SDLUI - Bare bones GUI library made with SDL

Here's a small GUI library I've been working on for some time. It's meant to be used in SDL applications and its dependencies are standard SDL extensions (SDL_image, SDL_ttf). It's nowhere near finished but it's kind of usable. I won't be working on it for a while because of other life priorities, so if somebody finds it useful or wants to take over I'd be grateful.

Get it on Github


Edited by John on Reason: Initial post
Do you have a "real" application using that UI that we could test and look at the code ?

Edited by Simon Anciaux on
Simon, I was planning to do a level editor for a little game I'm working on, as a test for the UI code. But since the UI code isn't finished I haven't attempted to do so. The only thing that resembles an application is the included skeleton app in the repository, that draws a bunch of ui controls.

I've been caught up in doing my daughter's apartment renovation, so I've quit anything hobby related (like programming) for a while :p
I was hoping that someone who finds it useful could take over and improve/finish the thing!
You might not like the result after a handover
You would probably end up hating it if someone else took it over without supervision to tear it down and make something else. This is why Microsoft Windows keep deprecating everything that they didn't have time to document nor refactor. People even rewrite their own hobby projects from scratch if they forgot how to use them.

Many short breaks are good for development
A little time off a project while it's still small can help to improve documentation by giving you a beginner's perspective on what's too complex or unexpected when you come back. A long time of development followed by a sudden long stop without documentation usually kills projects permanently.
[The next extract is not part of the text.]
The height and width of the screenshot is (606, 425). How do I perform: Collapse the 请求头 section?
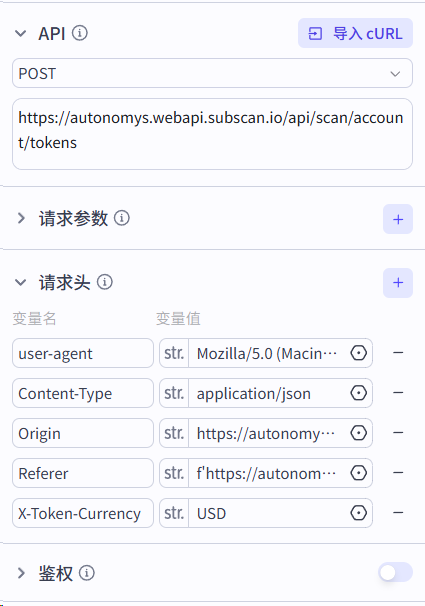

Like when writing a book, the beginning is always the easy part
90% of the total work is when the framework is almost complete and different users have different strong opinions on exactly how things should work by default. Fix one "bug" and you have broken a few other design principles along the way. The cost of refactoring also increases quadratically with the number of components depending on each other and breaking things in all directions. For that you need a clear vision for the project, or it will end up as a usability nightmare like the old versions of Blender.

Motivating people
If you just leave the project, anyone deciding to join would feel highly demotivated and unable to share a common sense of accomplishing a goal together, even if you hold daily pep talks and pay them full time salary. Their motivation is to program together, learn from others and increase their team skills.
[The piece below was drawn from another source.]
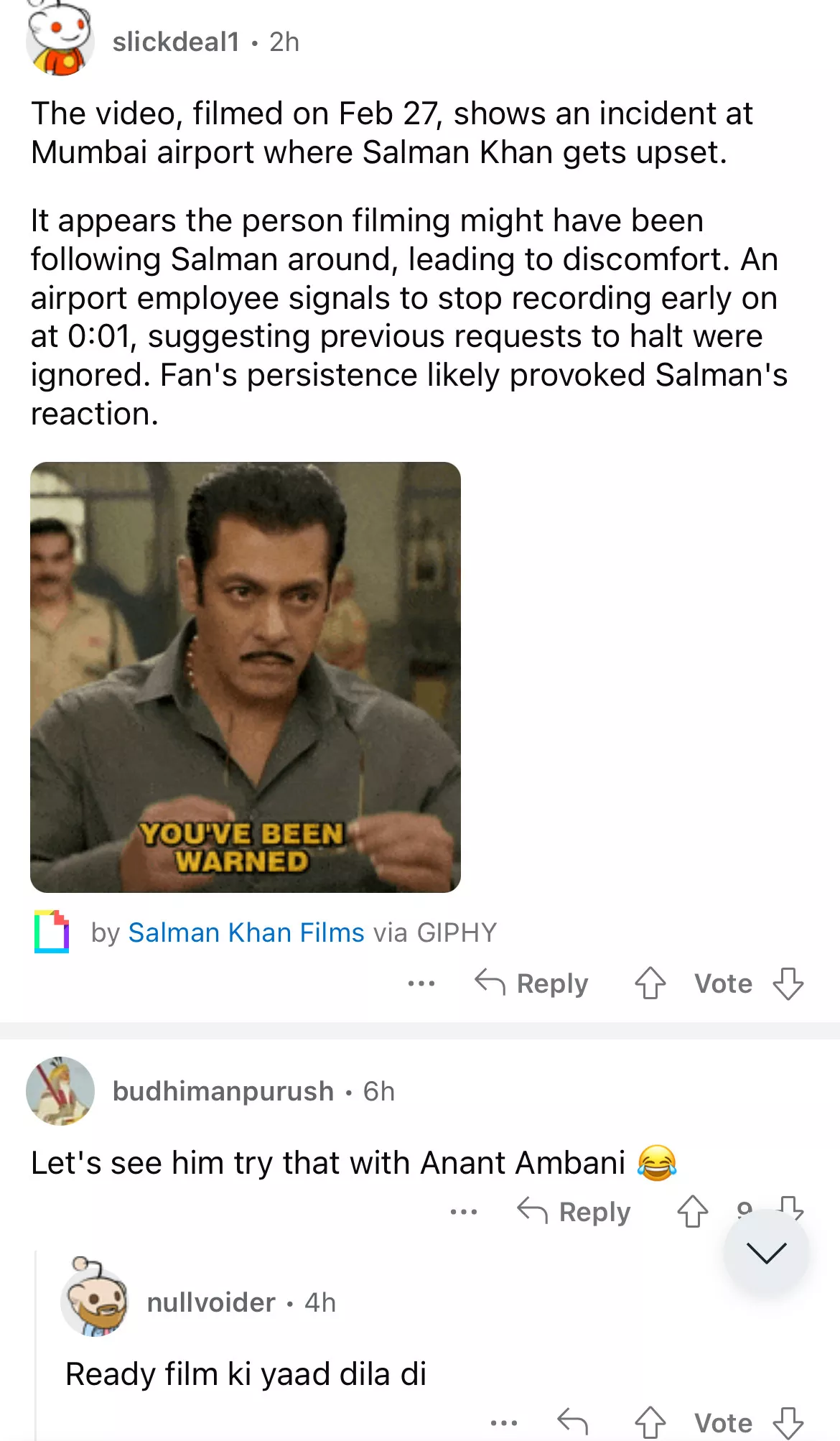
Task: Reply to slickdeal1's comment
Action: (x=532, y=983)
Take your time, finish the project, promote it to users, and then you might be lucky enough to get bug reports for free. Anything else just doesn't feel realistic.
All valid points Dawoodoz and thanks for reminding them to me!
I tend not to finish my projects because I don't have the skills yet to manage anything bigger than this. It's a hobby of mine so when it becomes a little stressful I have the "life priorities" excuse :p Well I mean life priorities IS an issue, but I could certainly find a little time everyday for this. The greatest difficulty I have is that looking at my own code a couple of days later, it seems foreign to me.
Anyway, a couple of guys started making commits so at least I got a bit motivated.
If the code already looks foreign to you, writing documentation before coding might help to minimize public exposure across different modules.